→ **WHAT NEEDS TO BE DONE**: Retype the data below line for line, without changing anything.

◇ ◇ ◇

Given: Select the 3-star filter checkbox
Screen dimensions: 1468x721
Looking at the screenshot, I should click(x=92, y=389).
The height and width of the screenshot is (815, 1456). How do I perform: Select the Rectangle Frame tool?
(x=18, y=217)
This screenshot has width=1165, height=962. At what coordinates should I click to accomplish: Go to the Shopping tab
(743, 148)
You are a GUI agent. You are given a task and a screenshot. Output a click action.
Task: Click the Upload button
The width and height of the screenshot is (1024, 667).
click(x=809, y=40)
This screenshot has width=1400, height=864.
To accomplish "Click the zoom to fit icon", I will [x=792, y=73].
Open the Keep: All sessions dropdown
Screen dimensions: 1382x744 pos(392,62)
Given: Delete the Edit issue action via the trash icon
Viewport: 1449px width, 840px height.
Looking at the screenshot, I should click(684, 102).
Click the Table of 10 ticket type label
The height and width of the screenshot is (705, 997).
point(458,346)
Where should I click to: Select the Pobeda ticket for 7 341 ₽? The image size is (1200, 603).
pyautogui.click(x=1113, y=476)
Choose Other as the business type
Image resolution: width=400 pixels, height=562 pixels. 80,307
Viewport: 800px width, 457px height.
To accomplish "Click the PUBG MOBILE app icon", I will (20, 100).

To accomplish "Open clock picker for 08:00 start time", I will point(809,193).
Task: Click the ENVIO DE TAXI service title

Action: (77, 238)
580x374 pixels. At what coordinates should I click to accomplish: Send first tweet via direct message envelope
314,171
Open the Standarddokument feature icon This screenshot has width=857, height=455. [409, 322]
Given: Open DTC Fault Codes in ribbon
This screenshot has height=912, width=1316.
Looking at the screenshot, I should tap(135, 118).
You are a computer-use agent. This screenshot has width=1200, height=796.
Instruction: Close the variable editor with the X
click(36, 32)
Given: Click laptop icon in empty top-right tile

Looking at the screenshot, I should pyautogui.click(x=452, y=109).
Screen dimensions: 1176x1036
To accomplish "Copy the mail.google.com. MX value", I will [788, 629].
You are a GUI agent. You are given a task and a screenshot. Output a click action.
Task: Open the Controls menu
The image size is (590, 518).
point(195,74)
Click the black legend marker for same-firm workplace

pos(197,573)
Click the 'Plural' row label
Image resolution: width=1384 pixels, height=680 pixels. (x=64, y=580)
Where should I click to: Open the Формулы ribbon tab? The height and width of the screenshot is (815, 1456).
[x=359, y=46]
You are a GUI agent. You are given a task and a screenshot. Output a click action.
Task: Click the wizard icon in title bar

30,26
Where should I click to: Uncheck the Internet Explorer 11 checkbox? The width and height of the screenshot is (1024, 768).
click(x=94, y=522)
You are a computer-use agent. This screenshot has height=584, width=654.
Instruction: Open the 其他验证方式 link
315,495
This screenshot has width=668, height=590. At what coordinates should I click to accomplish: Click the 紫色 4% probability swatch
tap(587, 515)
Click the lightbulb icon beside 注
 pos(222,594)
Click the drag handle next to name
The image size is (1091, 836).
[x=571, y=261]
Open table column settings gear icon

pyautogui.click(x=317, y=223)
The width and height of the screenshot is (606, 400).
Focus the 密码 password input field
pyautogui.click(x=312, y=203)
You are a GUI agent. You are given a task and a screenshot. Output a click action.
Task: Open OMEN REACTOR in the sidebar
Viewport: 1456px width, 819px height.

◇ ◇ ◇

→ **ANSWER TO THIS TASK**:
Given: Select the 3-star filter checkbox
Screen dimensions: 1468x721
Looking at the screenshot, I should click(x=92, y=389).
The height and width of the screenshot is (815, 1456). How do I perform: Select the Rectangle Frame tool?
(x=18, y=217)
This screenshot has width=1165, height=962. At what coordinates should I click to accomplish: Go to the Shopping tab
(743, 148)
You are a GUI agent. You are given a task and a screenshot. Output a click action.
Task: Click the Upload button
The width and height of the screenshot is (1024, 667).
click(x=809, y=40)
This screenshot has width=1400, height=864.
To accomplish "Click the zoom to fit icon", I will [x=792, y=73].
Open the Keep: All sessions dropdown
Screen dimensions: 1382x744 pos(392,62)
Given: Delete the Edit issue action via the trash icon
Viewport: 1449px width, 840px height.
Looking at the screenshot, I should click(684, 102).
Click the Table of 10 ticket type label
The height and width of the screenshot is (705, 997).
point(458,346)
Where should I click to: Select the Pobeda ticket for 7 341 ₽? The image size is (1200, 603).
pyautogui.click(x=1113, y=476)
Choose Other as the business type
Image resolution: width=400 pixels, height=562 pixels. 80,307
Viewport: 800px width, 457px height.
To accomplish "Click the PUBG MOBILE app icon", I will (20, 100).

To accomplish "Open clock picker for 08:00 start time", I will point(809,193).
Task: Click the ENVIO DE TAXI service title

Action: (77, 238)
580x374 pixels. At what coordinates should I click to accomplish: Send first tweet via direct message envelope
314,171
Open the Standarddokument feature icon This screenshot has width=857, height=455. [409, 322]
Given: Open DTC Fault Codes in ribbon
This screenshot has height=912, width=1316.
Looking at the screenshot, I should tap(135, 118).
You are a computer-use agent. This screenshot has width=1200, height=796.
Instruction: Close the variable editor with the X
click(36, 32)
Given: Click laptop icon in empty top-right tile

Looking at the screenshot, I should pyautogui.click(x=452, y=109).
Screen dimensions: 1176x1036
To accomplish "Copy the mail.google.com. MX value", I will [788, 629].
You are a GUI agent. You are given a task and a screenshot. Output a click action.
Task: Open the Controls menu
The image size is (590, 518).
point(195,74)
Click the black legend marker for same-firm workplace

pos(197,573)
Click the 'Plural' row label
Image resolution: width=1384 pixels, height=680 pixels. (x=64, y=580)
Where should I click to: Open the Формулы ribbon tab? The height and width of the screenshot is (815, 1456).
[x=359, y=46]
You are a GUI agent. You are given a task and a screenshot. Output a click action.
Task: Click the wizard icon in title bar

30,26
Where should I click to: Uncheck the Internet Explorer 11 checkbox? The width and height of the screenshot is (1024, 768).
click(x=94, y=522)
You are a computer-use agent. This screenshot has height=584, width=654.
Instruction: Open the 其他验证方式 link
315,495
This screenshot has width=668, height=590. At what coordinates should I click to accomplish: Click the 紫色 4% probability swatch
tap(587, 515)
Click the lightbulb icon beside 注
 pos(222,594)
Click the drag handle next to name
The image size is (1091, 836).
[x=571, y=261]
Open table column settings gear icon

pyautogui.click(x=317, y=223)
The width and height of the screenshot is (606, 400).
Focus the 密码 password input field
pyautogui.click(x=312, y=203)
You are a GUI agent. You are given a task and a screenshot. Output a click action.
Task: Open OMEN REACTOR in the sidebar
Viewport: 1456px width, 819px height.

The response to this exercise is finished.